Drowsy driving: The $18,000 nap you can’t afford
Your drivers may gain an hour of sleep when Daylight Savings Time ends, but that’s not all they’ll need to stay alert behind the wheel.
The clock change marks the start of Drowsy Driving Prevention Week, which runs from November 5-11, 2023. It’s a great time to remind your drivers of the importance of avoiding driving while fatigued.
It’s a costly violation
Fatigue can affect anyone, even commercial drivers who are in full compliance with the hours-of-service rules. Besides greatly increasing the risk of a crash, fatigued driving is a violation of 49 CFR 392.3.
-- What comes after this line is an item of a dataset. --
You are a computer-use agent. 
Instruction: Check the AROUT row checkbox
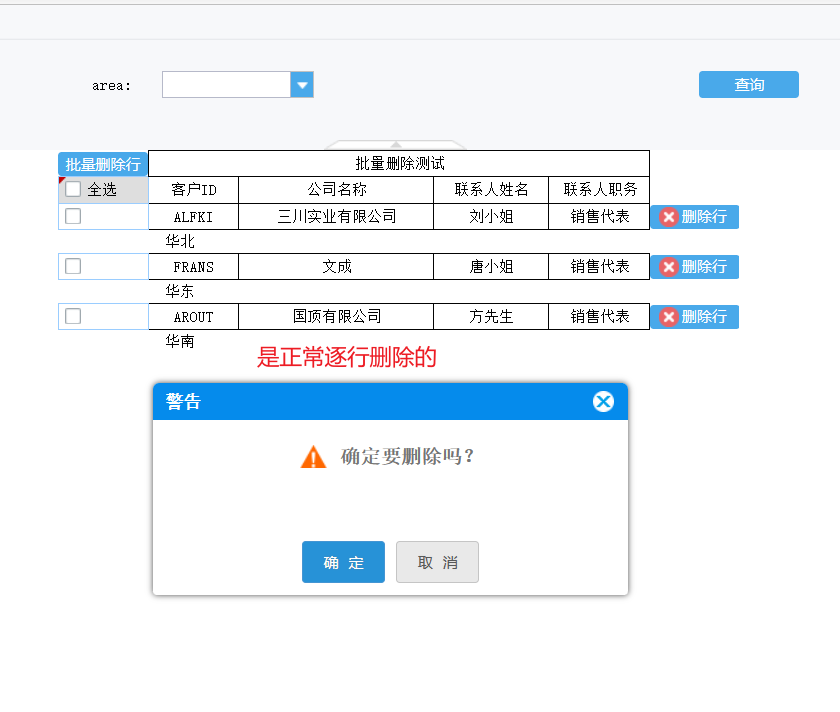click(73, 316)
That rule prohibits someone from getting behind the wheel if their “ability or alertness is so impaired … through fatigue … as to make it unsafe for him/her to begin or continue to operate the commercial motor vehicle.” Violations carry a fine of over $4,500 for the driver who did it and over $18,000 for the company that allowed it.
Take this week to stress with your drivers the importance of avoiding fatigued driving. Consider a daily five-minute talk or email/text messages to remind drivers about the dangers of drowsy driving, how to spot it, and how to prevent it.
From yawns to yikes
Professional drivers should always heed the warning signs that they’re getting fatigued. Signs that it’s time for a break include:
- Frequent yawning
- Drooping eyelids
- Inability to remember the last few miles
- Failing to obey a traffic-control device, hitting a rumble strip, or drifting into another lane or shoulder
- Missing an exit or turn
6 steps to successful snoozing
The National Sleep Foundation, which sponsors Drowsy Driving Prevention Week, recommends these six steps for healthy sleep:
- Get some sun. Spend time in bright light during the day.
- Exercise. Spend at least 30 minutes getting some exercise, at least 5 days a week. Even a brisk walk around a parking lot can help.
- Schedule your meals. Eat meals at a consistent time every day.
- Avoid the bad stuff at bedtime. Heavy meals, nicotine, caffeine, and alcohol should be avoided well before it’s time to sleep.
- Wind down. Establish a consistent, relaxing routine to get your body ready to sleep. Put your phone and other electronic devices away an hour before bed.
- Prepare the space. Sleep in a quiet, cool, and dark environment.
Key to remember: Take advantage of this year’s Drowsy Driving Prevention Week to remind your drivers about the dangers of drowsy driving and how to prevent it.